Тем временем Максим пошёл в специальный детский сад с логопедическим уклоном, но там педагоги стали отказываться с ним работать, и мы пошли на диагностику навыков и аутизма в центр «Happy ABA», где Максиму поставили риск РАС, но сказали, что полный комплекс симптомов отсутствует. В то же самое время в районном государственном психоневрологическом диспансере нам всё ещё ставили ЗПР. В 5 лет мы сделали ЭЭГ, МРТ головного мозга, прошли неврологов в НИИ мозга человека, клиниках «EpiJay» и «Белоостров» – собирали мнения. Год назад в ПНД мне сказали, что не могут поставить Максиму аутизм, но поставили смешанные психические расстройства. Этот диагноз подтвердили и специалисты в НИИ имени Бехтерева.

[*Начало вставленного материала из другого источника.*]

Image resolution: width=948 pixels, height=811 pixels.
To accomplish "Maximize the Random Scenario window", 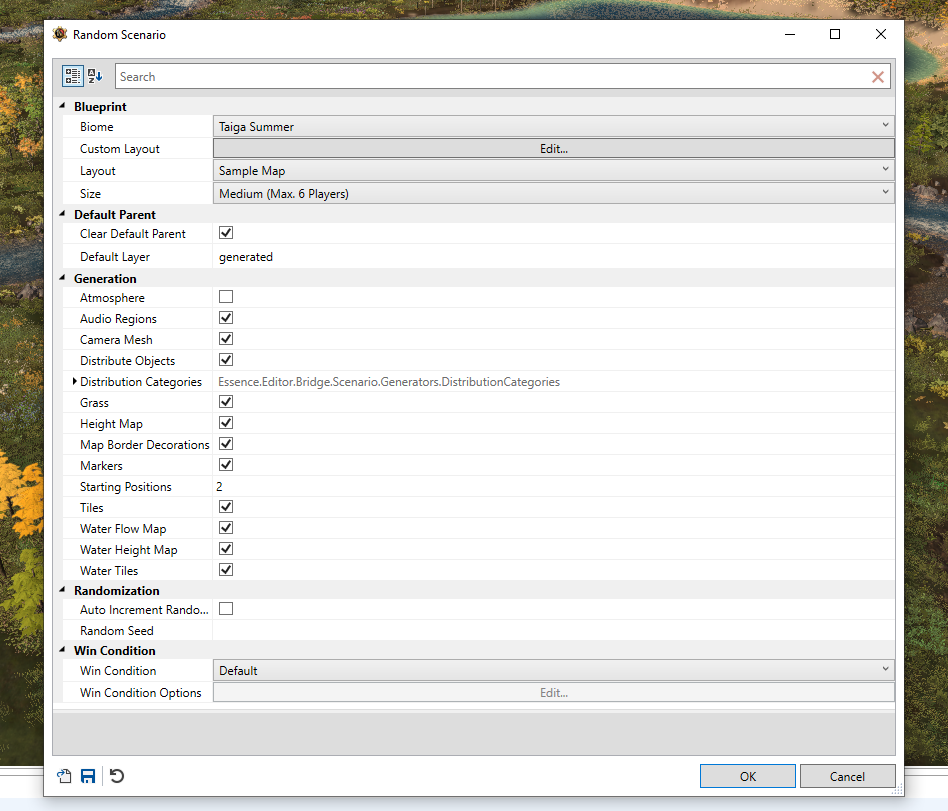I will point(835,34).
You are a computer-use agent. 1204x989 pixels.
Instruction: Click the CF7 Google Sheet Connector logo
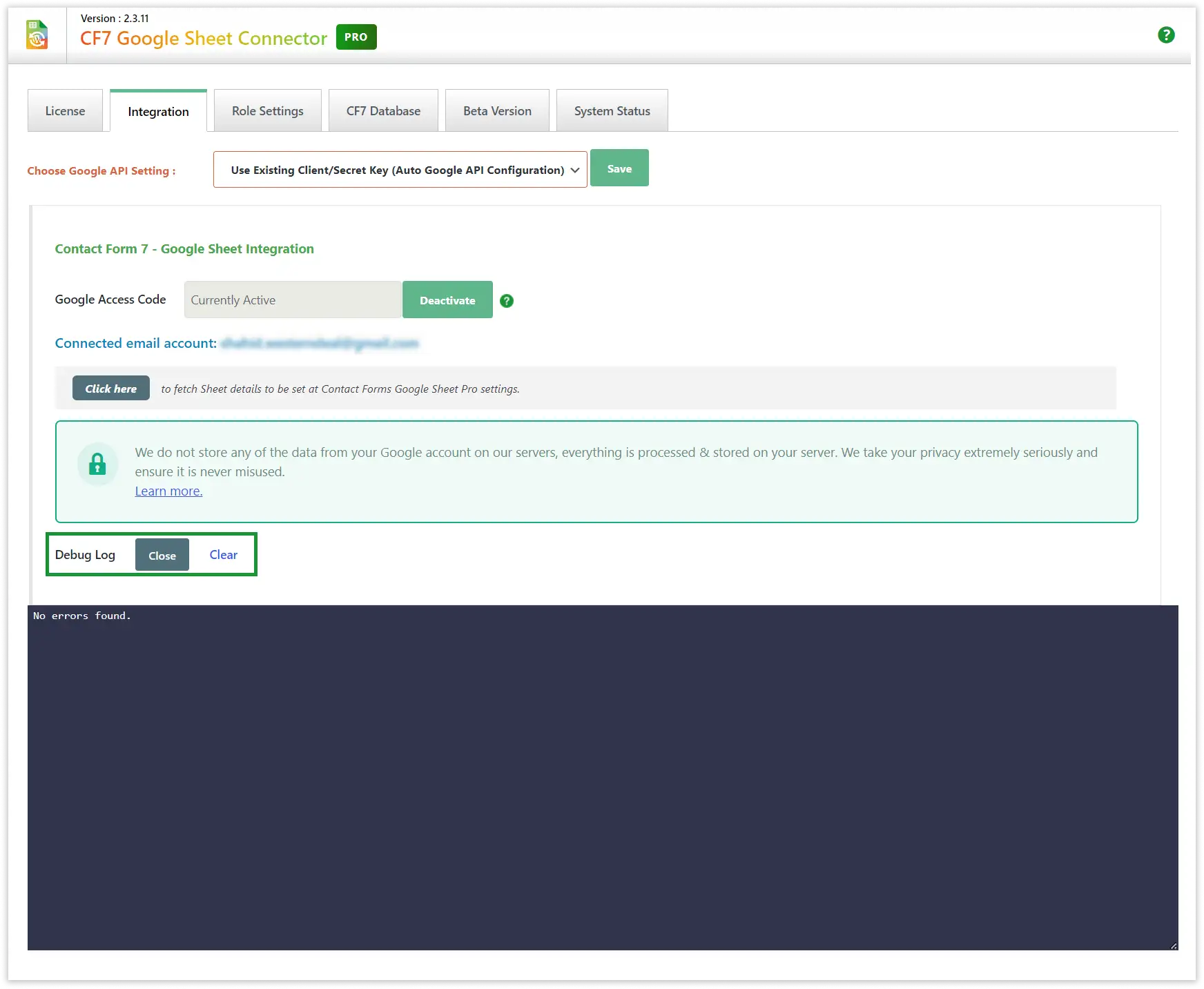[x=37, y=35]
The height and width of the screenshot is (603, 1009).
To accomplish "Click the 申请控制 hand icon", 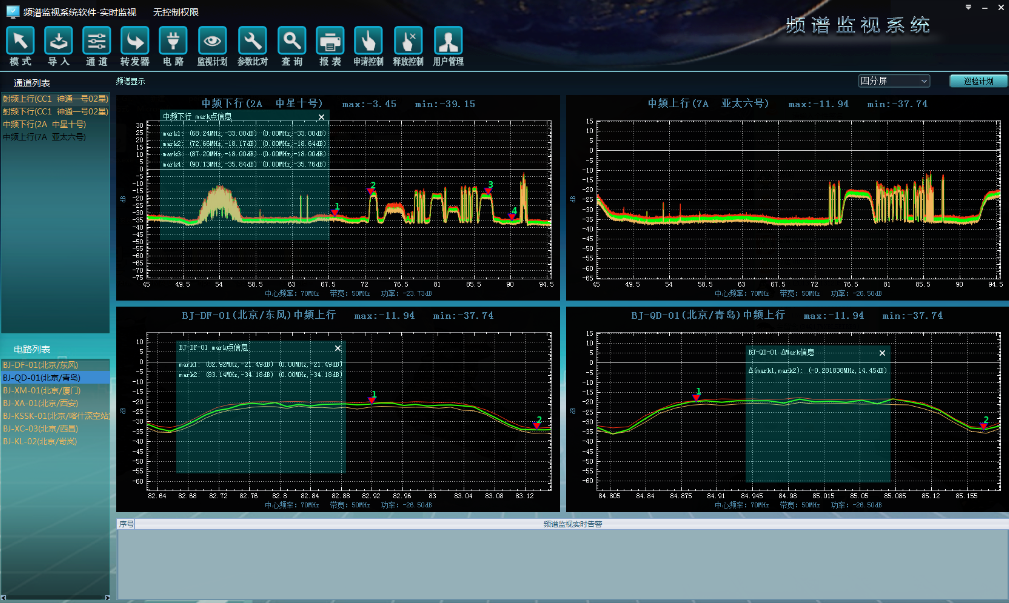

Мы проходили разные курсы реабилитации, были у остеопатов, у мануалов, у других врачей, принимали ноотропы, но нам ничего не помогало. В результате после прохождения многих специалистов в ПНД только в начале 2025 года сказали, что могут поставить Максиму РАС и далее мне, как маме, специальный опросник. Я заполнила его, и Максиму поставили атипичный аутизм. Так что всё это достигнуто методом проб и ошибок. Благодаря поставленному диагнозу мы теперь можем отправить ребёнка в детский сад, где есть группы именно с РАС, где есть обученные специалисты. Плюс мы можем обращаться в фонд «Антон тут рядом», где есть курсы для родителей «особых» детей. Также есть специальные бесплатные курсы для родителей, и мы на них уже записались. Это для нас большая поддержка. Сама я выучилась на ABA-инструктора и работаю по этой специальности в центре «Я могу», где уже полтора года куратор и логопед ведут моего ребёнка.

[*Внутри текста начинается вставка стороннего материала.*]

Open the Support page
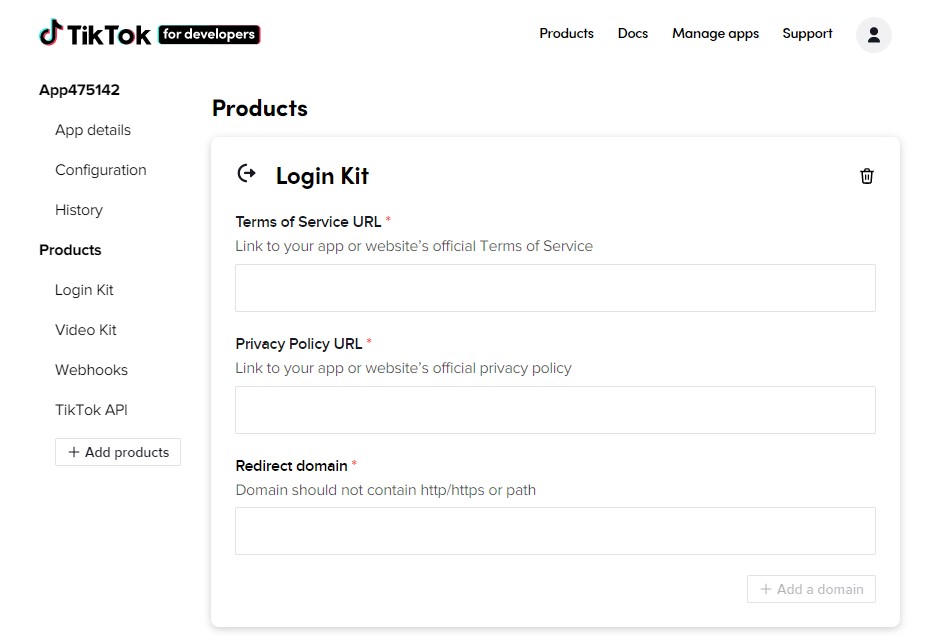Image resolution: width=937 pixels, height=636 pixels. tap(807, 33)
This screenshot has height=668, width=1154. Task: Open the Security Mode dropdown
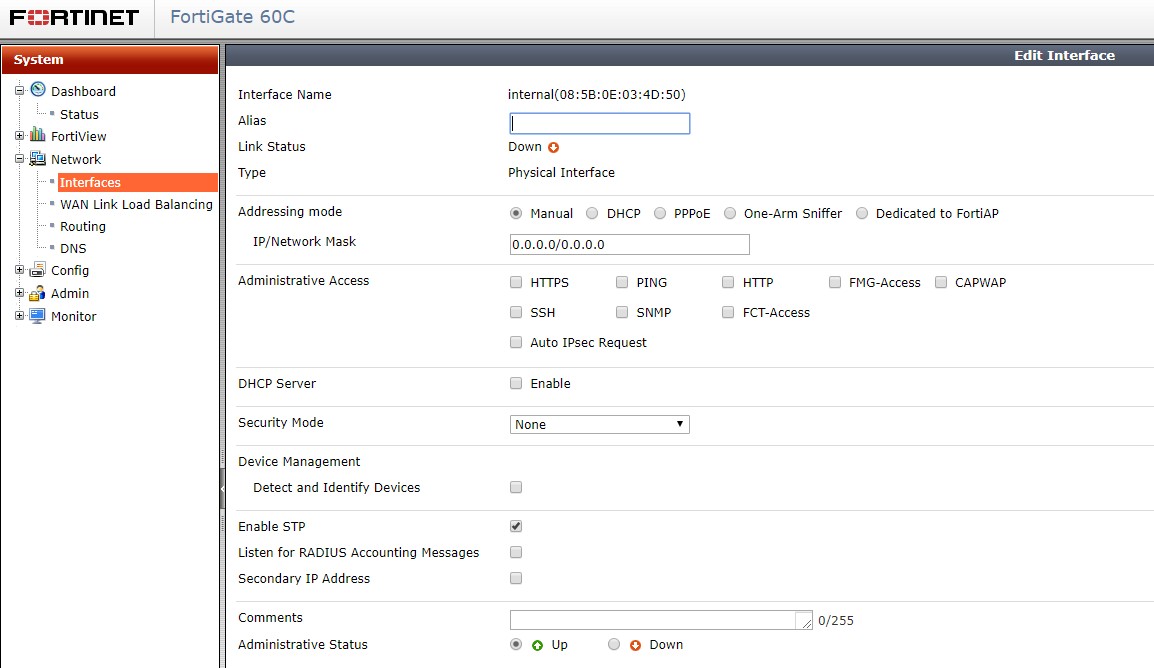[x=599, y=424]
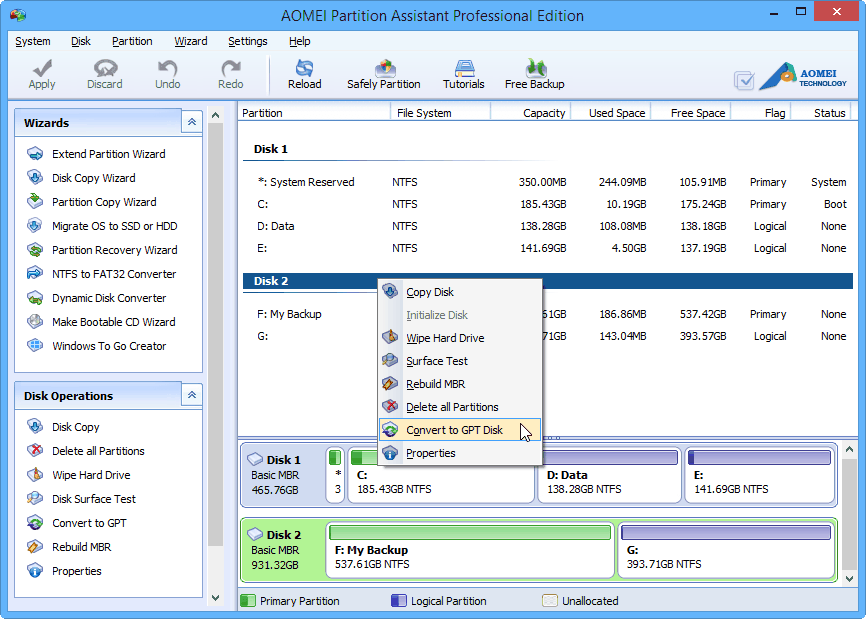Screen dimensions: 866x619
Task: Click the Discard toolbar icon
Action: click(x=104, y=73)
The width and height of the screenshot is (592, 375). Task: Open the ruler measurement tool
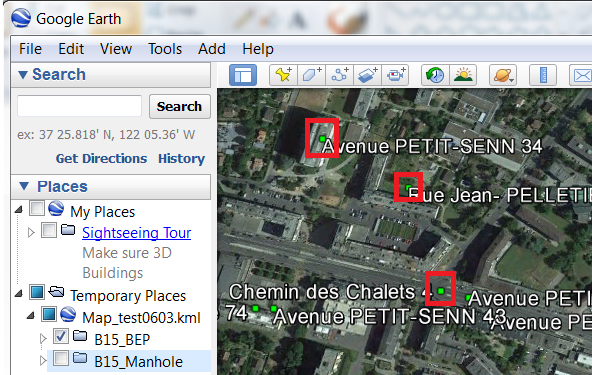pyautogui.click(x=543, y=75)
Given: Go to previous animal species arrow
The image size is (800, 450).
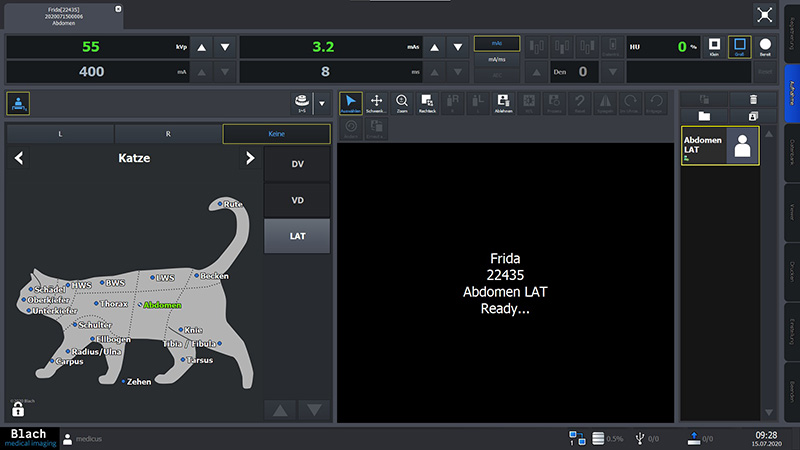Looking at the screenshot, I should point(19,158).
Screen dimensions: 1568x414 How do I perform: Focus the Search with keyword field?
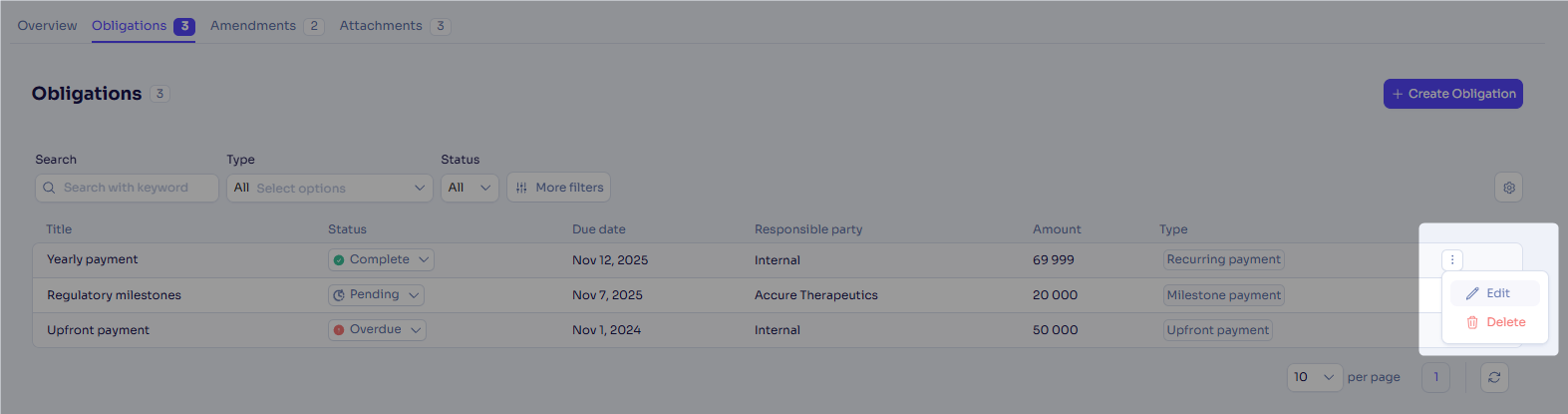coord(127,188)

Анна, мама мальчика с РАС (имя изменено):
Большинство психиатров в психоневрологических диспансерах живут ещё советской психиатрической школой. Моему сыну 6 лет. Сейчас у него стоит диагноз F-83, это типа ЗПР, и этот диагноз у нас психиатры любят форматировать уже в умственную отсталость. При этом у моего сына нет умственной отсталости, он прошёл тест Векслера и тест ADOS-2 (в Институте мозга человека РАН), подтверждающий аутизм. К тому же в клинических рекомендациях сказано, что при таком диагнозе нужно обращать внимание на невербальный интеллект – вербальный по тесту Векслера снижен, так как речь не является для моего ребёнка основным инструментом общения.
Тем не менее, в ПНД не готовы сразу поменять моему ребёнку диагноз. Но мы будем пытаться этот диагноз поставить, так как через год сыну идти в школу, и учиться он обязательно должен по той образовательной программе, которая ему удобна, которая рассчитана на детей с сохранным интеллектом, и ему, вероятно, потребуется тьютор, которого возможно получить детям с аутизмом, а также это образовательные льготы, например, изложение вместо сочинения, особый порядок сдачи экзаменов и прочее. Есть вариант пройти освидетельствование и поставить диагноз в Москве, но это вопрос денег и текущего состояния ребёнка: для нас каждая поездка – это проблема.
Радует, что психолого-медико-педагогическая комиссия может взять заключение психиатра не из ПНД, то есть для неё подойдёт и заключение из Института мозга. Мне важно, чтоб моему ребёнку продлили инвалидность уже по актуальному диагнозу, так как льготыифинансовая поддержка (пенсия) для моего сына очень важны: все занятия (АФК, дефектолог, адаптивный спорт, ABA-терапия) стоят очень дорого. Если в ПНД сыну всё-таки поставят неверный диагноз, будем оспаривать это заключение через суд – благо, фонд «Антон тут рядом» оказывает и юридическую помощь родителям, и у них есть практика смены диагнозов и через суд, и через досудебные разбирательства. Важно, что в суде как раз принимают к рассмотрению все доказательства, в том числе и заключения психиатров не из системы ПНД.
«Антон тут рядом» вообще очень нам помогает. Там проводят семинары психиатры Елисей Осин из Москвы, Иван Мартынихин из Петербурга и другие. Обученные на этих семинарах специалисты смогли подобрать моему ребёнку препарат, который не даёт сильных побочек. Надеюсь, что и в государственной системе получится поменять диагноз.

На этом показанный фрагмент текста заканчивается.